Segment Start: Passage to read
The Etiology and management of radiotherapy-induced fatigue

Chao-Pin Hsiao a, Barbara Daly a, Leorey N Saligan b
PMCID: PMC5891725  NIHMSID: NIHMS950014  PMID: 29651466

Abstract

Fatigue is one of the most common side-effects accompanying radiotherapy, but arguably the least understood. Radiotherapy-induced fatigue (RIF) is a clinical subtype of cancer treatment-related fatigue. It is described as a pervasive, subjective sense of tiredness persisting over time, interferes with activities of daily living, and is not relieved by adequate rest or sleep. RIF is one of the early side-effects and long-lasting for cancer patients treated with localized radiation. Although the underlying mechanisms of fatigue have been studied in several disease conditions, the etiology, mechanisms, and risk factors of RIF remain elusive, and this symptom remains poorly managed. The purpose of this paper is to review and discuss recent articles that defined, proposed biologic underpinnings and mechanisms to explain the pathobiology of RIF, as well as articles that proposed interventions to manage RIF. Understanding the mechanisms of RIF can describe promising pathways to identify at-risk individuals and identify potential therapeutic targets to alleviate and prevent RIF using a multimodal, multidisciplinary approach.

Keywords: Fatigue, radiotherapy-induced fatigue, cancer-related fatigue, cancer treatment-related fatigue, radiation therapy, Cancer

Introduction

Radiotherapy (RT) is one of the major treatment modalities for a wide range of malignant tumors [1]. Localized or total body RT is used as a primary, neo-adjuvant or adjuvant combination modality with surgery, chemotherapy, hormone therapy, or immunotherapy across different stages of cancer [2]. While external beam intensity modulated RT successfully increases disease-free survival rates and life expectancy, ionizing radiation leads to increased treatment-related adverse effects. RT-related side effects include fatigue, dermatologic effects, and site-specific issues such as gastrointestinal symptoms [3], which may influence the compliance and efficiency of cancer treatment, as well as decrease the health-related quality of life (HRQoL) of patients [4,5].
Segment End: Passage to read
Segment Start: Available data
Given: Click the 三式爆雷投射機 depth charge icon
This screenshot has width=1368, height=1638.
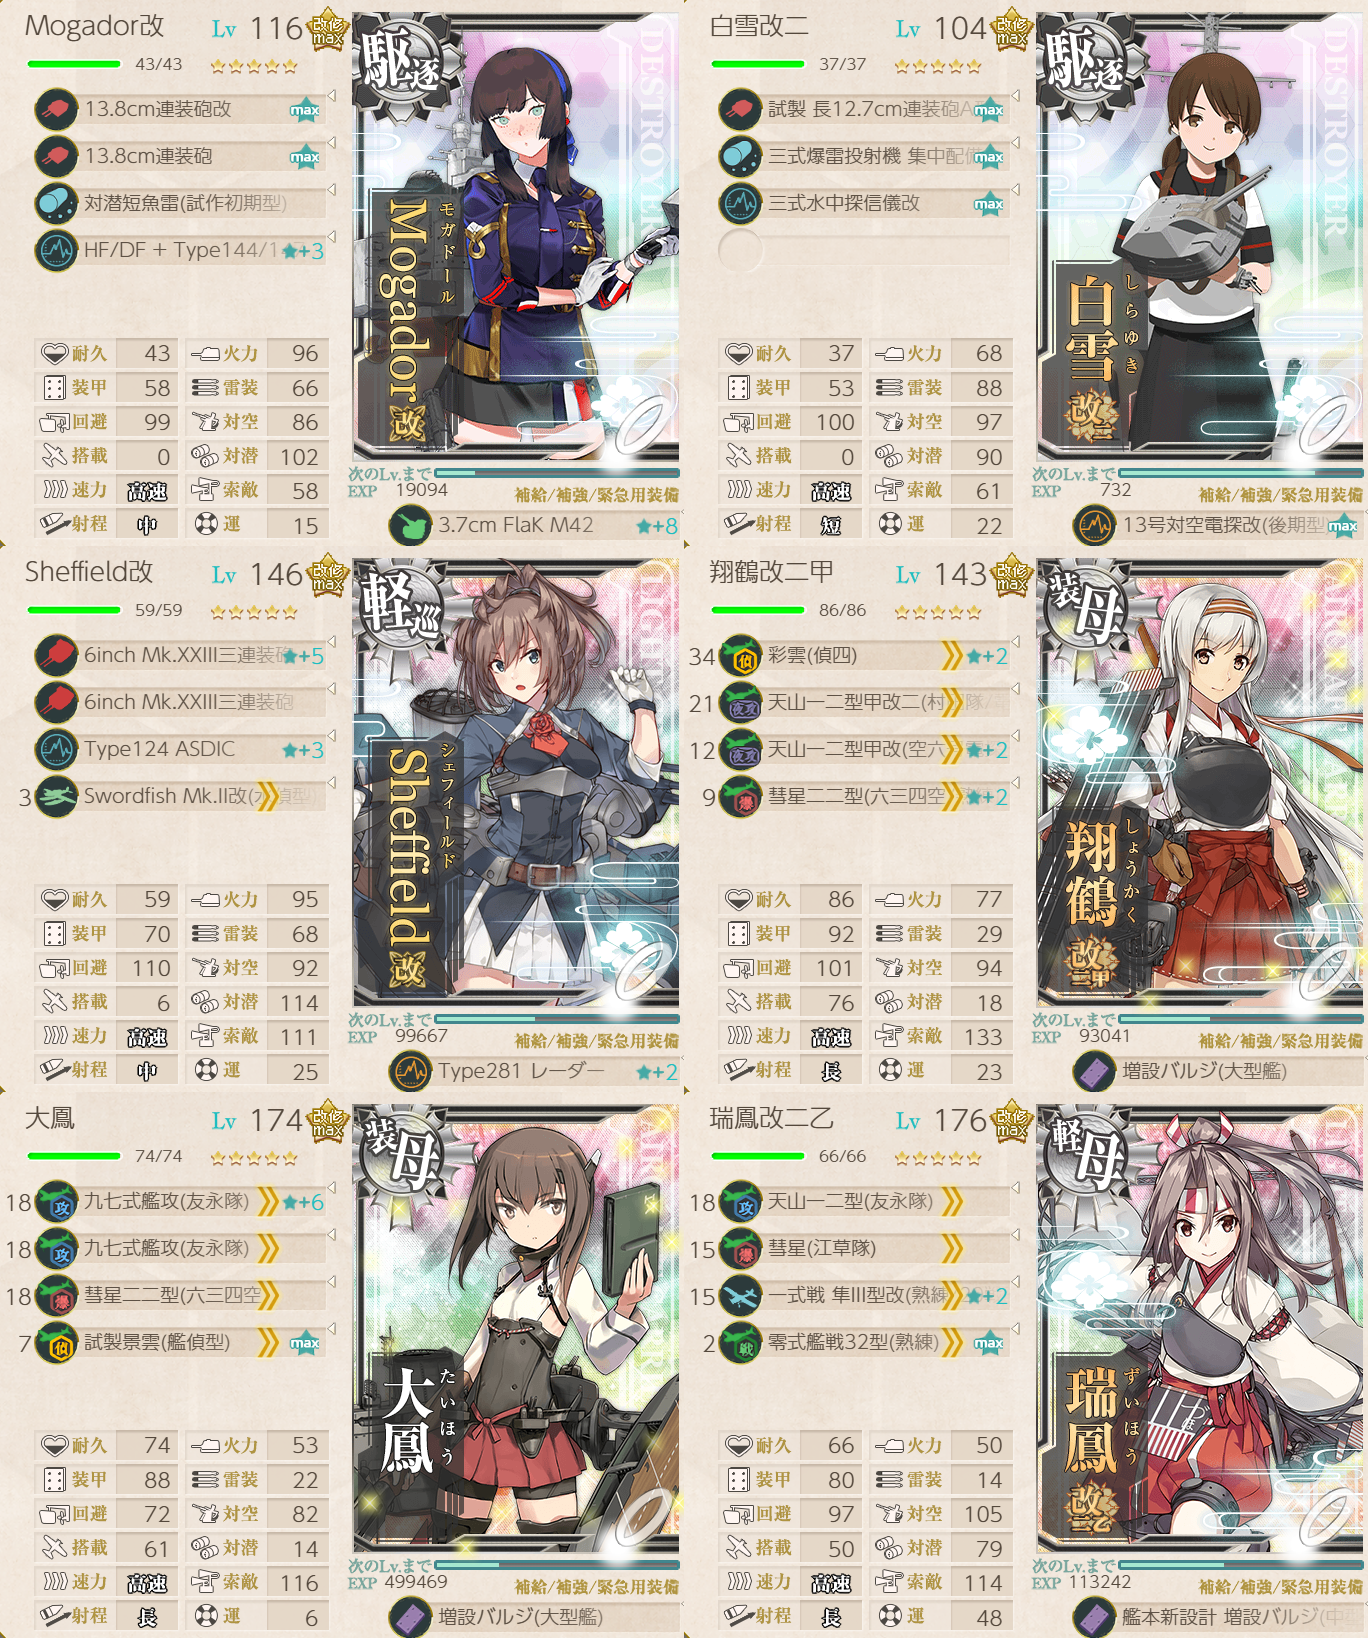Looking at the screenshot, I should (x=740, y=156).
Segment End: Available data
◆ Problem set:
• a. In the passage on radiotherapy-induced fatigue, what is RIF said to be a clinical subtype of?
• b. Render this sentence from the passage on radiotherapy-induced fatigue in Spanish: "Fatigue is one of the most common side-effects accompanying radiotherapy, but arguably the least understood."
Work only from the passage on radiotherapy-induced fatigue, not from the listing.

◆ Solution set:
• a. Cancer treatment-related fatigue.

• b. La fatiga es uno de los efectos secundarios más comunes que acompañan a la radioterapia, pero posiblemente el menos comprendido.